A Self Portrait, Austin Photo Book, and a new Toy – the Aputure Gigtube Wireless Kit
Most photographers are no stranger to self portraits – after all, when you want to practice new techniques, sometimes the only available subject is yourself. I’m no exception – I recently I shot a self portrait for my upcoming Austin coffee table photo book “Austin, Texas: A Photographic Portrait” (coming out in March 2011).
The good folks at Aputure Limited sent me their Gigtube Wireless Digital Viewfinder for evaluation and this new toy took a lot of the guesswork out of taking self portraits and let me focus more attention on other aspects of creating images, such as lighting and posing.
I’ve been using their RF Wireless Remote Kit for years with great success (I originally purchased it for its much lower price point than the Canon wireless trigger), so when they asked me both asked me to do an interview on their blog and to test out their latest product, I jumped at the chance.
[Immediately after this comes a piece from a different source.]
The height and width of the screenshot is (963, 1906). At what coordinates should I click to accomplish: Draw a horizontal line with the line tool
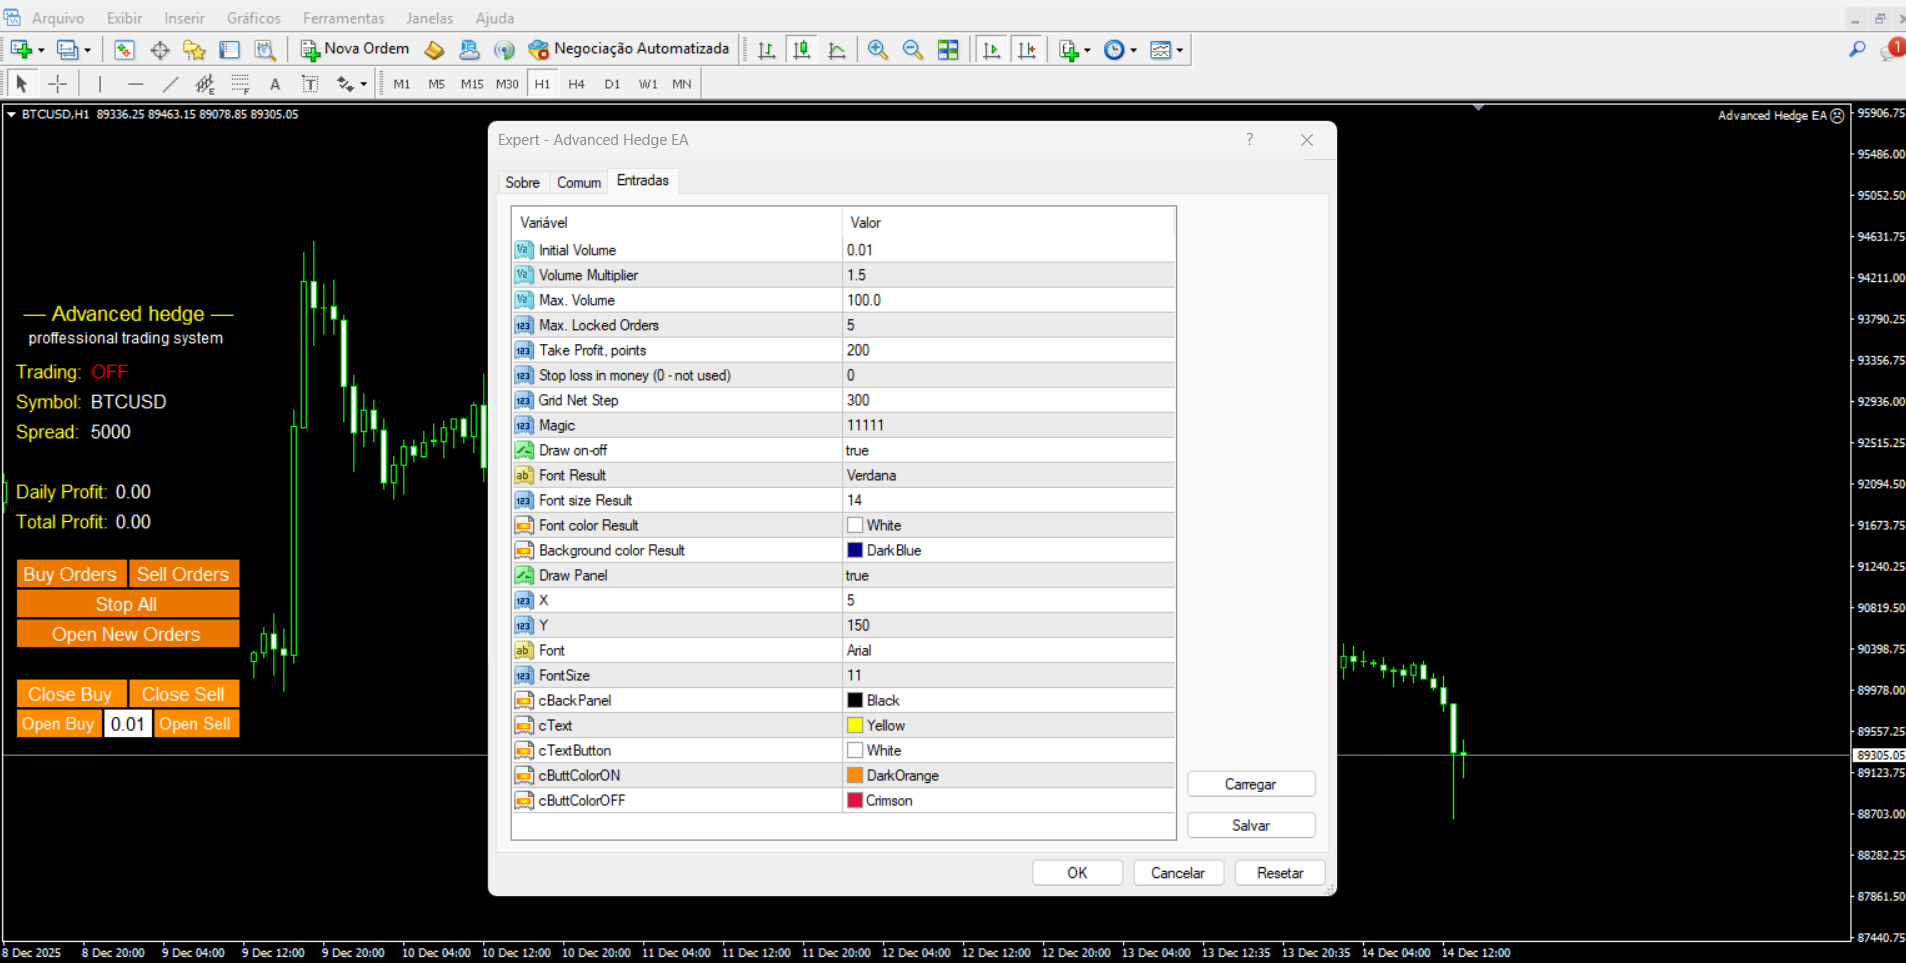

The Gigtube Wireless Transmitter plugs into both the video out and remote trigger ports on your camera. From the Gigtube viewfinder you can view whatever would be on the LCD screen of the camera attached to the transmitter. Using the Gigtube Wireless system you can also trigger the camera shutter remotely by pressing a button on the wireless viewfinder.
Because you can see exactly what the camera is seeing, you can compose the photo through the lens – eliminating much of the guess work and randomness that comes with self portraits. The end result is probably the best headshot I’ve ever taken of myself… one that I’m proud to use in my new book.
This photo illustrates exactly what the Gigtube Wireless does, allowing the photographer to see exactly what the viewfinder on the back of the camera normally displays. This is very useful for self portraits and for photos triggered remotely from afar. No more running back and forth to see image previews on the back of the camera!
The only thing the Gigtube wireless was not able to fix was my Canon 5D Mark II’s the inability to focus in live view when triggered remotely. To be fair, this was not a limitation of the Gigtube Wireless, but the camera itself.
This issue was overcome by getting an assistant to set the focus for me at the beginning of the shoot and then making sure to stand in the same spot for the photos. In summary, the Gigtube Wireless System is a cool tool that I’m looking forward to using in other specialty situations. It is a bit bulkier than my normal wireless triggering device, so I think I’ll only reserve it for use on special occasions, using my smaller Aputure RF Remote in my daily camera kit.
Do any of you use wireless viewfinder devices? What about remote triggers? Which ones do you like or dislike?